Prions, not Zombies, are the Real Brain Eaters

Of all the etiologies of infectious diseases, one of the coolest has to be the prion. Prions are the smallest infectious agents and broke all the paradigm when they were definitively linked to diseases. It was almost heresy to postulate that a proteinaceous infectious particle--devoid of nucleic acid--could cause disease. But today's heresy is tomorrow's Nobel Prize, as Carleton Gajdusek and  Stanley Prusiner showed.

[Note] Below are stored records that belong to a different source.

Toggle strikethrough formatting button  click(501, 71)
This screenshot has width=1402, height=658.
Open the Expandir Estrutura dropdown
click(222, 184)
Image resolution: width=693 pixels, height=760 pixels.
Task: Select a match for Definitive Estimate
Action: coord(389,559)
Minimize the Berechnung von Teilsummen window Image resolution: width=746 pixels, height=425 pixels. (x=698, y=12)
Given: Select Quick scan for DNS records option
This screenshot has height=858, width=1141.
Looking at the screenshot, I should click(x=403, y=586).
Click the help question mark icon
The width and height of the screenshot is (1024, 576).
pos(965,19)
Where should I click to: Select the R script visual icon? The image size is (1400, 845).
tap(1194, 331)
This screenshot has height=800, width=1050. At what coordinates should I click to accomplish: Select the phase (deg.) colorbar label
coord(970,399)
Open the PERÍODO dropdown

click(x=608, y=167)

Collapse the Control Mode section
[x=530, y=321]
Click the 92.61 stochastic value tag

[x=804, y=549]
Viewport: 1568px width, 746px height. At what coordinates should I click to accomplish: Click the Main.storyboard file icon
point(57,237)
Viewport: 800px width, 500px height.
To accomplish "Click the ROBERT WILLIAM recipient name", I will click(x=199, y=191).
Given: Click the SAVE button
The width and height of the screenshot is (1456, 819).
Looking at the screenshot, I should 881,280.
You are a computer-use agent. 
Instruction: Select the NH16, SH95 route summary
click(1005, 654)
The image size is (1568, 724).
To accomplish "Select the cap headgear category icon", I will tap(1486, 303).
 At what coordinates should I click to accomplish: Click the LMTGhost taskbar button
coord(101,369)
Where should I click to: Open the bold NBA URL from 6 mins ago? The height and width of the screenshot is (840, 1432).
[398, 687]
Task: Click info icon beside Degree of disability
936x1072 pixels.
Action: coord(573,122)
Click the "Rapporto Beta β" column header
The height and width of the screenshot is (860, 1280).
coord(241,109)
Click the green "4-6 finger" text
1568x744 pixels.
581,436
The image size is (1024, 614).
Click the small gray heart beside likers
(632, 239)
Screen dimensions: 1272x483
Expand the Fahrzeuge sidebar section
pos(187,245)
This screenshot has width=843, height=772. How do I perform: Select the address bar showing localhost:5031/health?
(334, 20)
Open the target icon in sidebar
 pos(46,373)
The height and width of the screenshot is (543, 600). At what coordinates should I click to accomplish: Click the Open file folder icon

Prions cause disease in a unique way. Though they are definitely transmissible prion diseases they are, in essence, misfolded proteins that cause a cascade of protein misfolding leading to neurologic dysfunction. In some instances, the initial misfolding is the result of a sporadic genetic mutation and in others it is because of introduction of a misfolded protein causing the cascade. It is an impressive process.

Eventually prions, first linked to scrapie in sheep, were linked to human diseases known as the Creutzfeldt-Jakob Diseases (CJD), the most famous of which is new variant CJD (vCJD)--the human form of mad cow disease--as well as the human cannibalism-linked kuru. The story of vCJD is well documented. In short it has to do with changes in industrial farming practices allowing scrapie in sheep to get into cows and then into humans. The human outbreak, which captured headlines in the 1990s, is essentially over as farming practices have changed so as to eliminate exposure to the prion. 

Prions may have slipped from the headlines but research on them continued nonetheless and this week it was announced that a novel prion (alpha-synuclein) was linked to another neurologic disease: Multiple System Atrophy (MSA). Not surprisingly, this discovery came from Dr. Prusiner's lab. 

The biggest implication of this finding is further evidence supporting the hypothesis that other neurodegenerative diseases may have a prion component to their cause. Such an understanding may open up new avenues for treatment and screening for these dreaded diseases.